→ **What needs to be done**
Please restate the data that follows, leaving every word in place.

--- Records for the task Enclosed Below ---

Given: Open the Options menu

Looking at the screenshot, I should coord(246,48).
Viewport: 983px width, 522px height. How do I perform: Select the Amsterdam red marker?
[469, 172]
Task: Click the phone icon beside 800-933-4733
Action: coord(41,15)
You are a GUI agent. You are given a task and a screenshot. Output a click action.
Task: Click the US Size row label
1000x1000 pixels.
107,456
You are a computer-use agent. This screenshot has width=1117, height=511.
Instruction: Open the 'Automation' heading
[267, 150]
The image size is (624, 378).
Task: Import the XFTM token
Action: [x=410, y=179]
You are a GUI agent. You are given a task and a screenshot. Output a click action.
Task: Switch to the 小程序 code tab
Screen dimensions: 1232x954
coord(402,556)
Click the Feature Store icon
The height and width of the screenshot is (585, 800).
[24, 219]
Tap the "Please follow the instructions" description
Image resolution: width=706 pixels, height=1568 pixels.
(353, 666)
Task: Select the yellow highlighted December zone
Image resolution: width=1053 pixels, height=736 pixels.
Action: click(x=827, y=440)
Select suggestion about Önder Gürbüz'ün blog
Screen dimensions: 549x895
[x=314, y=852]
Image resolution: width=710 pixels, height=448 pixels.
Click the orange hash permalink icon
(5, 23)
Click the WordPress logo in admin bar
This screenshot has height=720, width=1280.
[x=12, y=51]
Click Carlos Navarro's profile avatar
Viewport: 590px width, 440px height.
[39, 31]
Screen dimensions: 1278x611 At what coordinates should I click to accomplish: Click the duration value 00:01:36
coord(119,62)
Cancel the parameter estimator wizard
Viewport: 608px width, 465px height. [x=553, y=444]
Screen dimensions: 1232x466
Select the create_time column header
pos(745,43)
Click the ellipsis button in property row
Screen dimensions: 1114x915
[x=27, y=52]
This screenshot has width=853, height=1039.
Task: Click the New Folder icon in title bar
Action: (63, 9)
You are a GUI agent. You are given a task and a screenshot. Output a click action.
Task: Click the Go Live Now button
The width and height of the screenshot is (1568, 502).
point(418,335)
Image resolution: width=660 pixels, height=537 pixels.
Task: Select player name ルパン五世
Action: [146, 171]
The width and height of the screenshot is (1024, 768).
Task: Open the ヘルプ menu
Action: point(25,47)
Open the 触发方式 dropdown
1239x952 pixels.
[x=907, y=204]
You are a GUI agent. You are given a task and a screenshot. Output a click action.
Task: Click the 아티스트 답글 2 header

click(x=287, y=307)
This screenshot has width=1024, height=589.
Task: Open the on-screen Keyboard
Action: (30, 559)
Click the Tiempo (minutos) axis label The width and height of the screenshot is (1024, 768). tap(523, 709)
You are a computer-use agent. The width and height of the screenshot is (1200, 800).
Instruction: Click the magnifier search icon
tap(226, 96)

--- End of Enclosed Records for the task ---

→ **Task response**
Given: Open the Options menu

Looking at the screenshot, I should coord(246,48).
Viewport: 983px width, 522px height. How do I perform: Select the Amsterdam red marker?
[469, 172]
Task: Click the phone icon beside 800-933-4733
Action: coord(41,15)
You are a GUI agent. You are given a task and a screenshot. Output a click action.
Task: Click the US Size row label
1000x1000 pixels.
107,456
You are a computer-use agent. This screenshot has width=1117, height=511.
Instruction: Open the 'Automation' heading
[267, 150]
The image size is (624, 378).
Task: Import the XFTM token
Action: [x=410, y=179]
You are a GUI agent. You are given a task and a screenshot. Output a click action.
Task: Switch to the 小程序 code tab
Screen dimensions: 1232x954
coord(402,556)
Click the Feature Store icon
The height and width of the screenshot is (585, 800).
[24, 219]
Tap the "Please follow the instructions" description
Image resolution: width=706 pixels, height=1568 pixels.
(353, 666)
Task: Select the yellow highlighted December zone
Image resolution: width=1053 pixels, height=736 pixels.
Action: click(x=827, y=440)
Select suggestion about Önder Gürbüz'ün blog
Screen dimensions: 549x895
[x=314, y=852]
Image resolution: width=710 pixels, height=448 pixels.
Click the orange hash permalink icon
(5, 23)
Click the WordPress logo in admin bar
This screenshot has height=720, width=1280.
[x=12, y=51]
Click Carlos Navarro's profile avatar
Viewport: 590px width, 440px height.
[39, 31]
Screen dimensions: 1278x611 At what coordinates should I click to accomplish: Click the duration value 00:01:36
coord(119,62)
Cancel the parameter estimator wizard
Viewport: 608px width, 465px height. [x=553, y=444]
Screen dimensions: 1232x466
Select the create_time column header
pos(745,43)
Click the ellipsis button in property row
Screen dimensions: 1114x915
[x=27, y=52]
This screenshot has width=853, height=1039.
Task: Click the New Folder icon in title bar
Action: (63, 9)
You are a GUI agent. You are given a task and a screenshot. Output a click action.
Task: Click the Go Live Now button
The width and height of the screenshot is (1568, 502).
point(418,335)
Image resolution: width=660 pixels, height=537 pixels.
Task: Select player name ルパン五世
Action: [146, 171]
The width and height of the screenshot is (1024, 768).
Task: Open the ヘルプ menu
Action: point(25,47)
Open the 触发方式 dropdown
1239x952 pixels.
[x=907, y=204]
You are a GUI agent. You are given a task and a screenshot. Output a click action.
Task: Click the 아티스트 답글 2 header

click(x=287, y=307)
This screenshot has width=1024, height=589.
Task: Open the on-screen Keyboard
Action: (30, 559)
Click the Tiempo (minutos) axis label The width and height of the screenshot is (1024, 768). tap(523, 709)
You are a computer-use agent. The width and height of the screenshot is (1200, 800).
Instruction: Click the magnifier search icon
tap(226, 96)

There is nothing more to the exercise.